This may sound trivial, but I need some advice. I have a 3 1/2 year old daughter who is smart, happy and healthy. She is going through the normal phase of asking "why" in reference to anything and everything, but it is really starting to get on my nerves. She doesn't ask why the sky is blue or why the grass is green, she asks why about everything and even if I give her an explanation, she'll ask why again. She'll ask, "why are we going home?" I'll say because school is over and she'll ask why. When I say we're going to eat dinner, she'll ask why. I try to give simple explanations, but no matter what I say she continues to ask why. The last thing I want to do is stifle her curiosity, but it annoys me to the point where I've actually told her not to ask my why anymore for that day. She is also going through a phase where she is afraid to be alone in any room of our house. Even though I work during the day,(she is in daycare and does great) we go home and she's on top of me every second (even in the bathroom) and she's constantly chatting and asking why. The umpteenth time she says "mommy...." and I say WHAT with obvious frustration in my voice, she'll tell me that she loves me. Is this manipulation, natural curiosity, WHAT? (PS, I feel guilty for feeling frustrated and annoyed). By the way, my husband is a police officer on the evening shift, so she and I are usually alone, and my frustration is compounded by the fact that I'm 8 months pregnant and not sleeping too well.(She seems excited about the new baby, no obvious distress there). I guess my real question is... is this acceptable/normal behavior and HOW DO I COPE WITH IT WITHOUT LOSING MY MIND????? Thanks alot for any advice you can give.
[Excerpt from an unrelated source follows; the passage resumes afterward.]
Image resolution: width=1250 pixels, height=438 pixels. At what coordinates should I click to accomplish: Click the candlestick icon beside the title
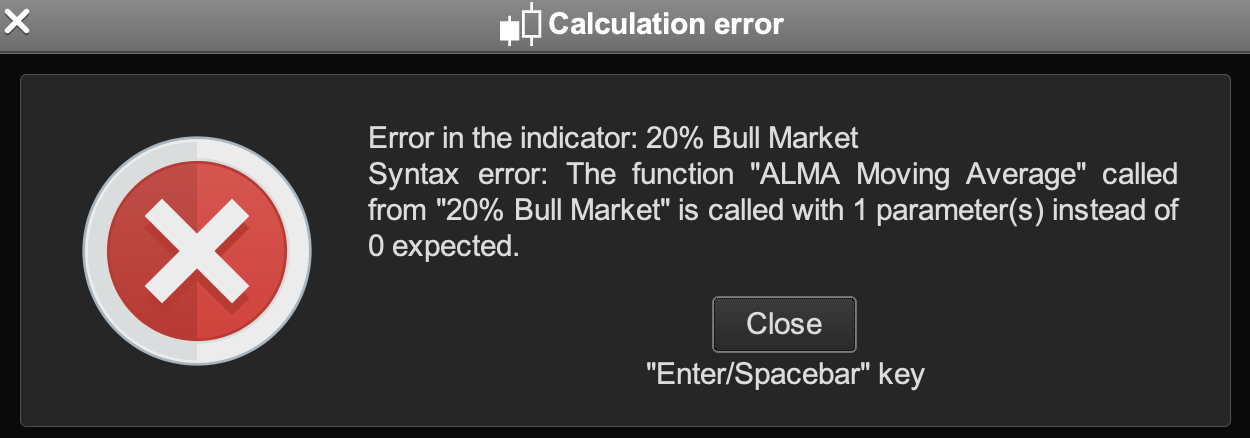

Yes, your daughter's behavior is entirely normal. At this age, children are very curious and they are also acquiring greater facility with language. The two combine to result in many 'Why' questions and frequent chatting about trivial, day-to-day realities.
Children at this age, while they are engaging in some attempts an doing things 'by myself', also are still very much dependent on their parents and wary of separations from them. So, they can at times be clingy and worried about wandering around the house unaccompanied.
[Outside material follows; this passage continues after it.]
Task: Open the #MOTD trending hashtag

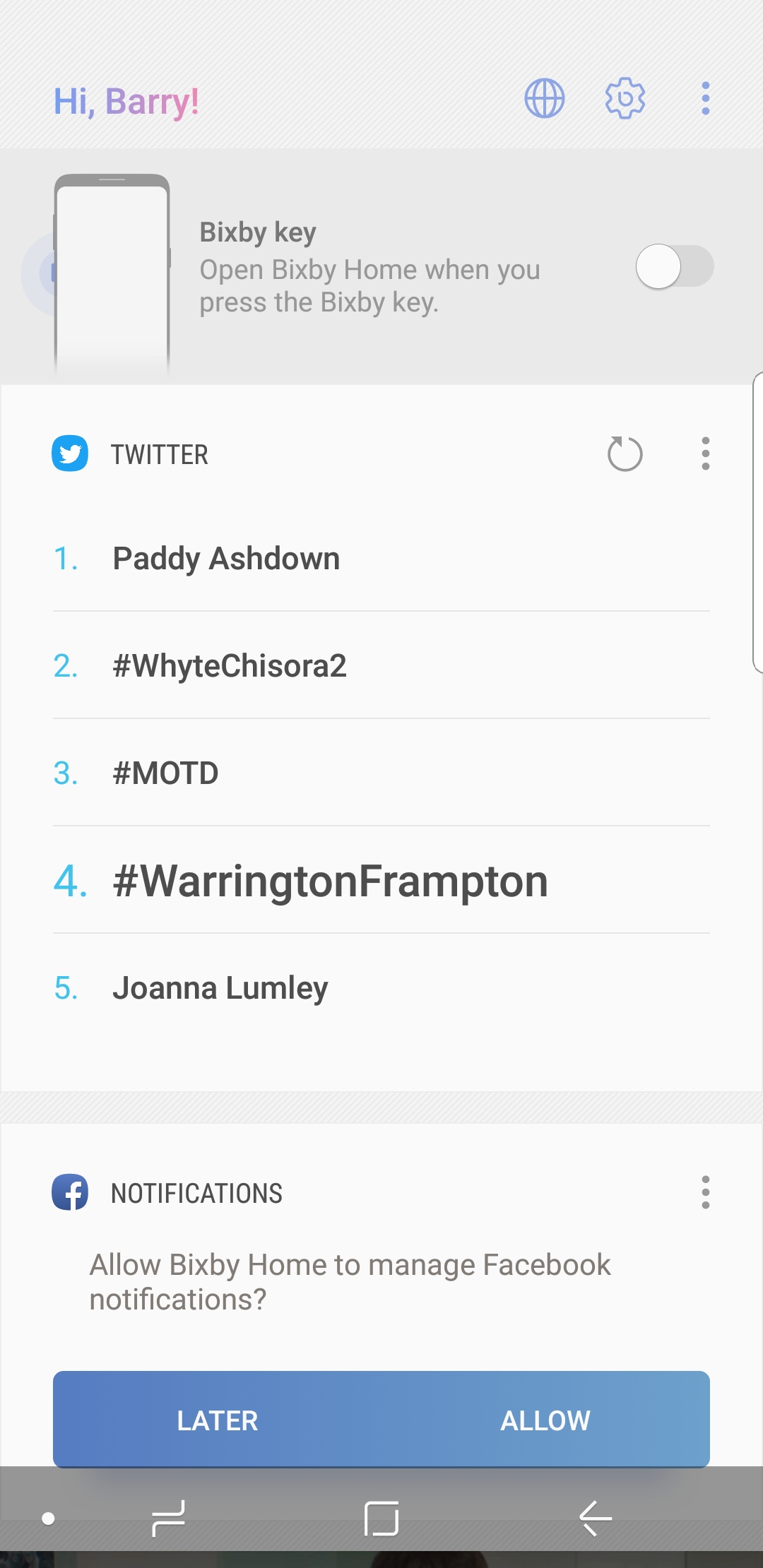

As you suspect, the problem is in your responses. Your daughter is doing nothing wrong - she's being a normal child. You are under stress, but as you know this does not mean that you should react with impatience to your daughter.
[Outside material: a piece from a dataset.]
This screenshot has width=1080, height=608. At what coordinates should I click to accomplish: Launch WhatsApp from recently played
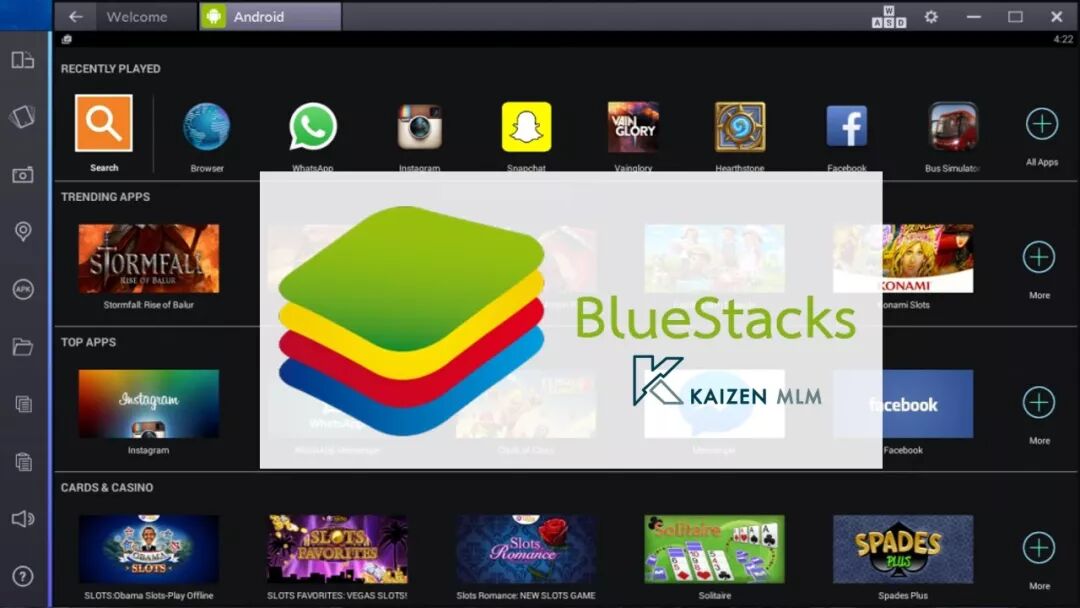tap(313, 127)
Try to reassure yourself that she is acting in a normal fashion, even though this can wear on you. And you needn't reply to each and every 'Why'. Instead, take the lead and introduce other kinds of talk - ask your daughter about things, show her things, simply play with her, etc.
And, you may need some outlet for yourself. Do you have some social supports (family, friends, neighbors)? Try to enlist their 'help' via conversations and chat about what you're going through. This will give you some resilience as you interact with your daughter.